1. How many coins are strongly correlated with the market? Let’s run through an example of how to calculate correlation between BTC and the market. Once we have data for BTC’s market cap and the overall market, we can calculate the Pearson correlation coefficient between the two over the entire time period. Here’s the correlation matrix between BTC & the overall market.
If the correlation coefficient is 0, this suggests there is no observable linear relationship between the two. A correlation coefficient of +1 implies that the pair will always move in the same direction.
All we have to do is repeat this process for each of the top 200 coins. Then we can plot a histogram and density plot with all of the correlation coefficients.
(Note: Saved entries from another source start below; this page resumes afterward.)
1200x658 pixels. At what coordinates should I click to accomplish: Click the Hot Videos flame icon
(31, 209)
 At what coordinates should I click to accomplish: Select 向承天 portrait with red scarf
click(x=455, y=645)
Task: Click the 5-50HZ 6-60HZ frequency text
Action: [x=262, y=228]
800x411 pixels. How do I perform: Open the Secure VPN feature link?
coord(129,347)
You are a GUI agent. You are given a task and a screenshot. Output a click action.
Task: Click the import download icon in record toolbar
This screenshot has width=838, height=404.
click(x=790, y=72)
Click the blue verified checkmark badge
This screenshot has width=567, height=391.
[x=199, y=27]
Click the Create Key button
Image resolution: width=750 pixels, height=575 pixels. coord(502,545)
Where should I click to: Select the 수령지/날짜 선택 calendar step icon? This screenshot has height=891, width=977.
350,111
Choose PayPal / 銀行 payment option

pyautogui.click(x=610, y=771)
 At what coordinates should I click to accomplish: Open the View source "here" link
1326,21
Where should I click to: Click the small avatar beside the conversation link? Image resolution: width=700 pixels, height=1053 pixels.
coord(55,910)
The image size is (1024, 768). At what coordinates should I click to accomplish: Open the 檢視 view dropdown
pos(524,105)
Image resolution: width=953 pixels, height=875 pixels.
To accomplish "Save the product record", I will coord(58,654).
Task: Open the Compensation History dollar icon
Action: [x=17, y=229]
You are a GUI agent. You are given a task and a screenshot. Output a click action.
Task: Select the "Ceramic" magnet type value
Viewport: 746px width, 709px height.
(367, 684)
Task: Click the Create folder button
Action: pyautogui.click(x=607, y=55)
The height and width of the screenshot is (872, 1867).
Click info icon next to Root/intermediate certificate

Our density plot indicates that most coins in the top 200 are highly correlated with the market. 75% of the top 200 coins have a correlation of 0.67 or higher. 50% of the top 200 coins have a correlation of 0.80 or higher. When the market goes up, most coins are also likely to go up. And when the market goes down, they are bound to follow.
2. How many coins are strongly correlated with Bitcoin? Although its market dominance is not what it used to be, many people are under the impression that most cryptocurrencies follow BTC’s price movements. Let’s explore if that’s true. To calculate correlation between each of the top 200 cryptocurrencies and Bitcoin, we’re going to take the same approach we used earlier. After running this calculation for each of the top 200 coins by market cap, we can create our density plot:
The belief that most coins are correlated with BTC is true. Most of the top 200 coins by market cap are correlated with BTC. 75% of the coins in the top 200 have a correlation of 0.44 or higher. 50% of the coins in the top 200 have a correlation of 0.67 or higher. However, it does seem that the correlations between the top 200 coins and BTC are weaker than the correlations between the top 200 coins and the overall market.
3. What are the coins that are in the top 200 by market cap that are the least correlated to Bitcoin?
4. Are there any coins that are resistant to large market movements? There are very few coins that are negatively correlated with the overall market.
5. How are the coins in the top 20 by market cap correlated to each other? Harry Markowitz, the father of modern portfolio theory, postulated that the most important aspect of risk to consider is an asset’s contribution to the overall risk of the portfolio, rather than the risk of the asset in isolation. This means that by including assets with low or negative correlation in your portfolio, you can reduce the overall variance and therefore reduce the risk of your portfolio.
Across the top 20, we do see instances where certain coins have low correlations with each other e.g. BTC & Vechain, Dash & Vechain, Ethereum-Classic & NEM. Having combinations of coins with low correlation is why diversification can significantly reduce risk.